SF cuts affordable requirements and fees to spur housing growth

Peskin: The “stimulus program … will move the dial on our housing pipeline”

Mayor London Breed and Board of Supervisors President Aaron Peskin (Getty, SFBOS)
Mayor London Breed and Board of Supervisors President Aaron Peskin (Getty, SFBOS)

San Francisco has cut its affordable housing requirements and building fees to encourage the construction of cheaper homes.

The city’s Board of Supervisors voted to reduce the percentage of required affordable apartments in housing projects to between 12 and 16 percent, depending on neighborhood and product type, from a previous threshold of 21.5 percent, the San Francisco Chronicle reported.

They also cut the percentage needed for condominiums to between 12 and 16 percent, from 23.5 percent.

The city slashed 20 building-related fees, including those that fund public transportation and parks, by 33 percent for the next three years, with some put off from the start of construction to completion.

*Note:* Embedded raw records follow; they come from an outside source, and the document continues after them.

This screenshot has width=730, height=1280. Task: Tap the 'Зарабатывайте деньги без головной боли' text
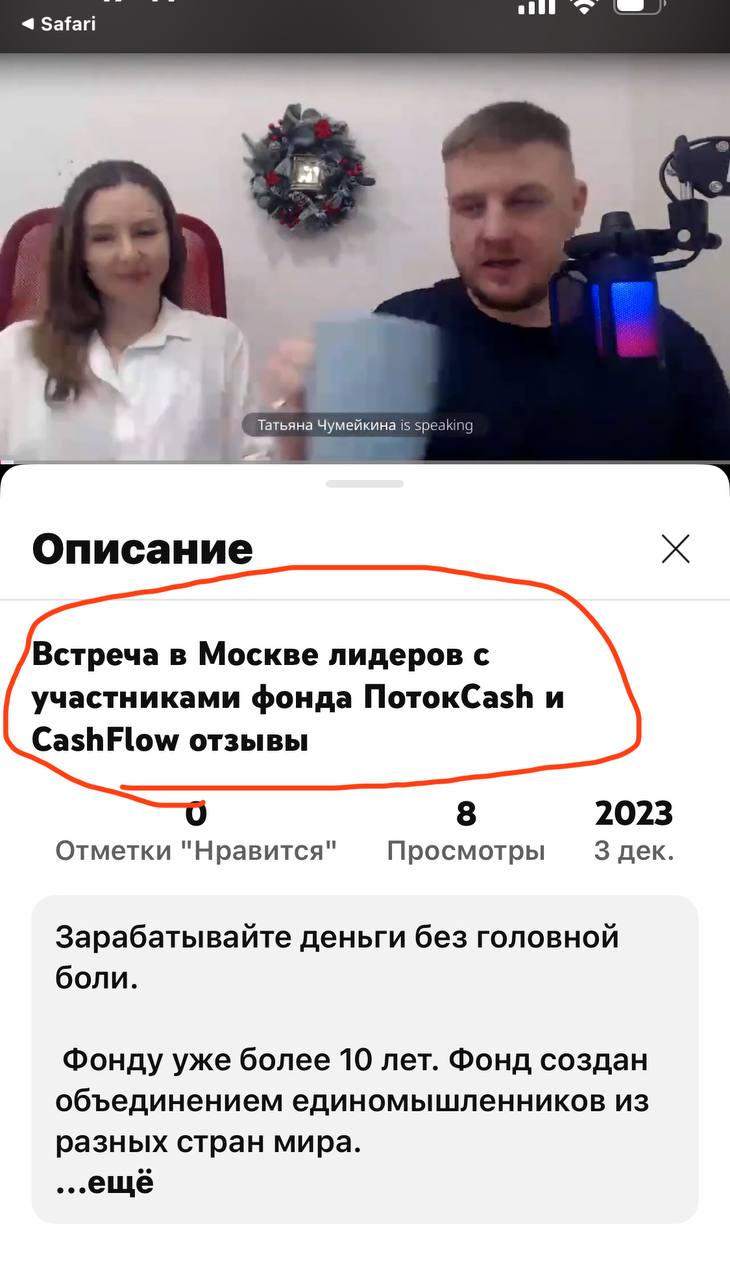pyautogui.click(x=337, y=957)
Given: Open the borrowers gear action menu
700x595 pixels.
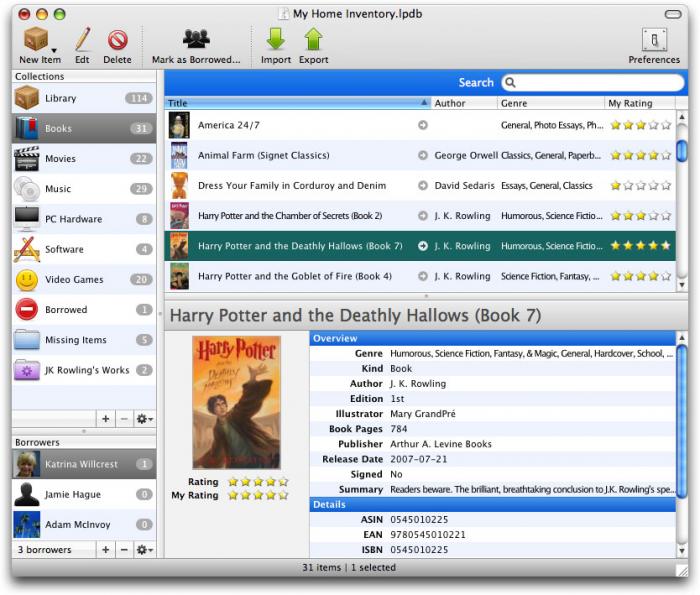Looking at the screenshot, I should tap(145, 549).
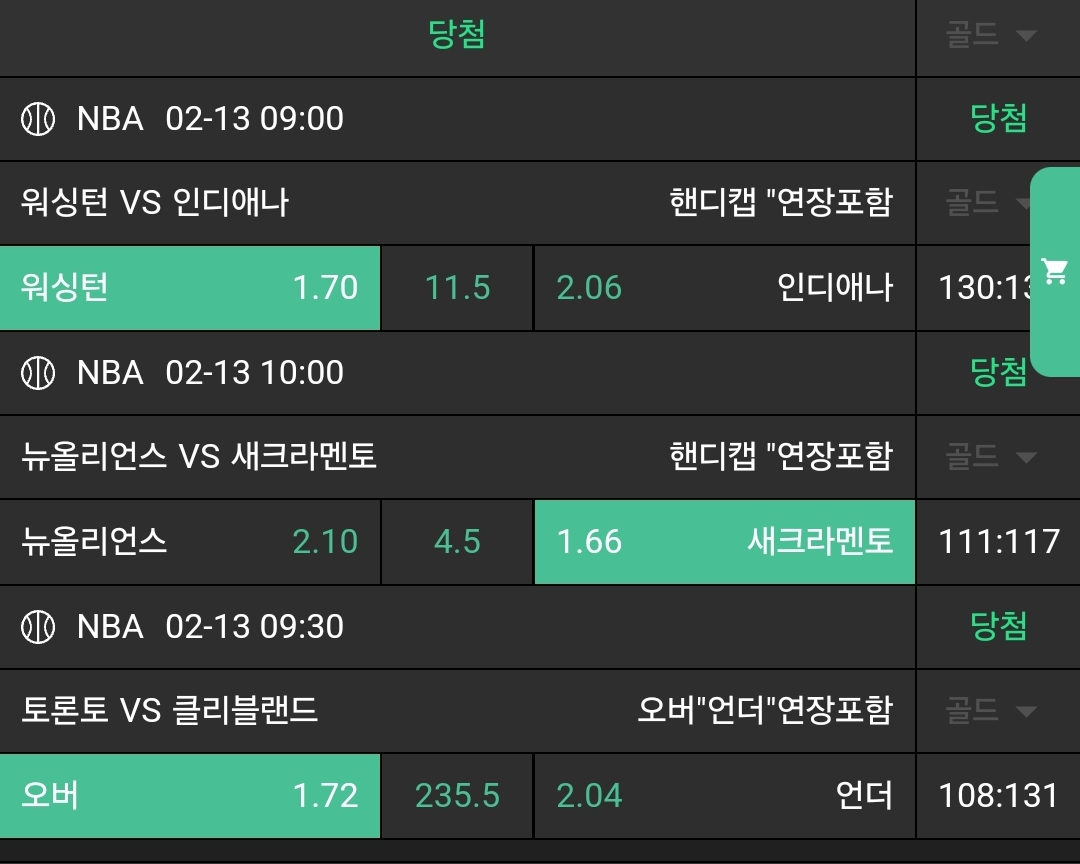Select 인디애나 at odds 2.06

pyautogui.click(x=724, y=288)
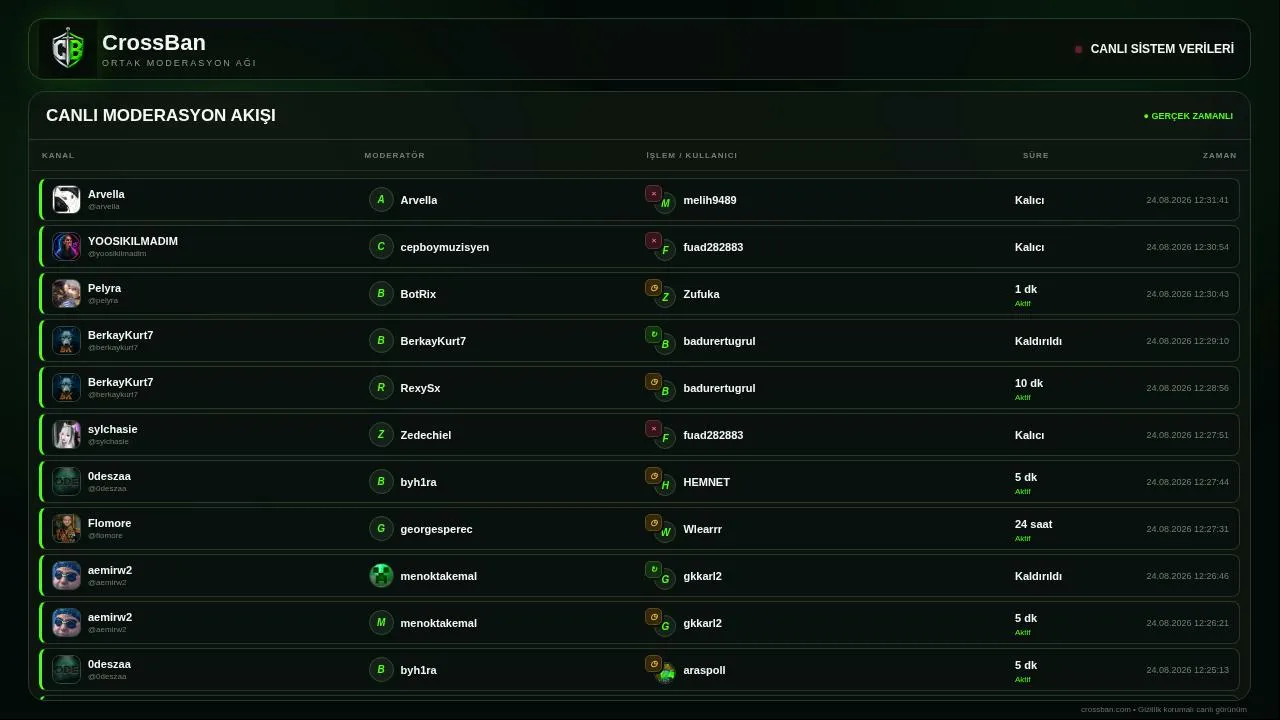Click the ZAMAN column header
Screen dimensions: 1280x720
coord(1219,155)
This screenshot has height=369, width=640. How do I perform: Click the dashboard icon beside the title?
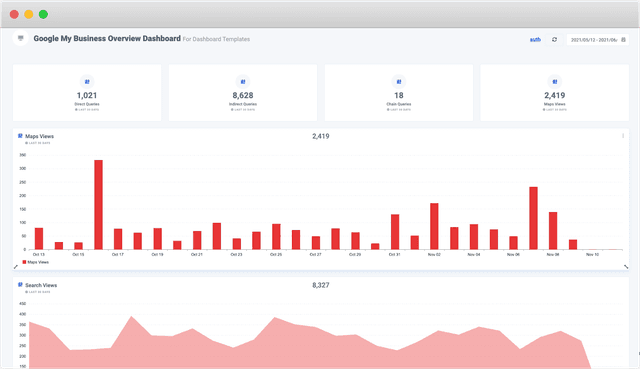click(x=20, y=38)
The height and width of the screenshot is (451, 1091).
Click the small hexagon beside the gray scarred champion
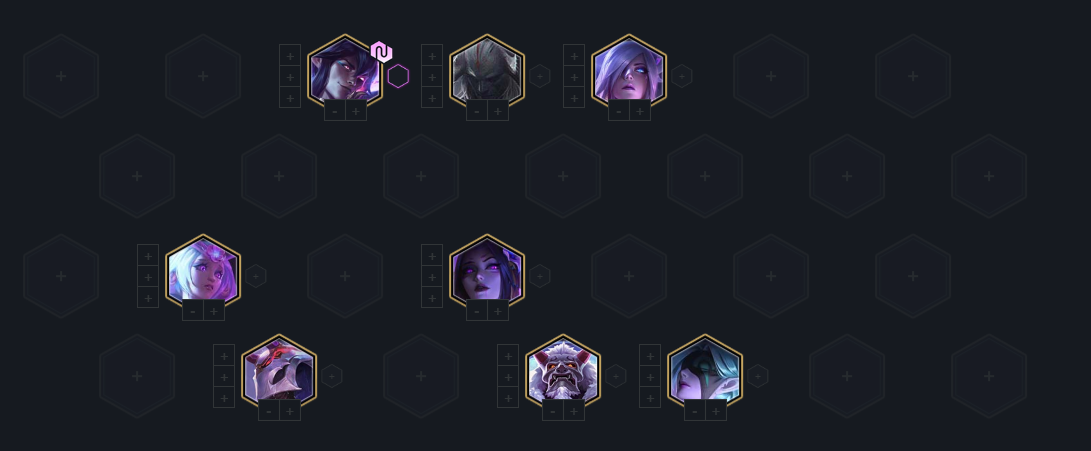tap(540, 76)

Mayor London Breed and Board of Supervisors President Aaron Peskin had introduced the legislation known as the Housing Stimulus and Fee Reform Plan. Supervisor Dean Preston cast the sole no vote.

Peskin, who helped establish the city’s inclusionary housing laws six years ago, said the San Francisco’s economic malaise, coupled with high interest rates and construction costs, required “a time-limited and time-certain stimulus program that will move the dial on our housing pipeline at this critical time.”

The proposed legislation comes after an eight-member technical advisory committee recommended a major correction to affordable housing percentages and fees while city reports showed building is infeasible under the current requirements.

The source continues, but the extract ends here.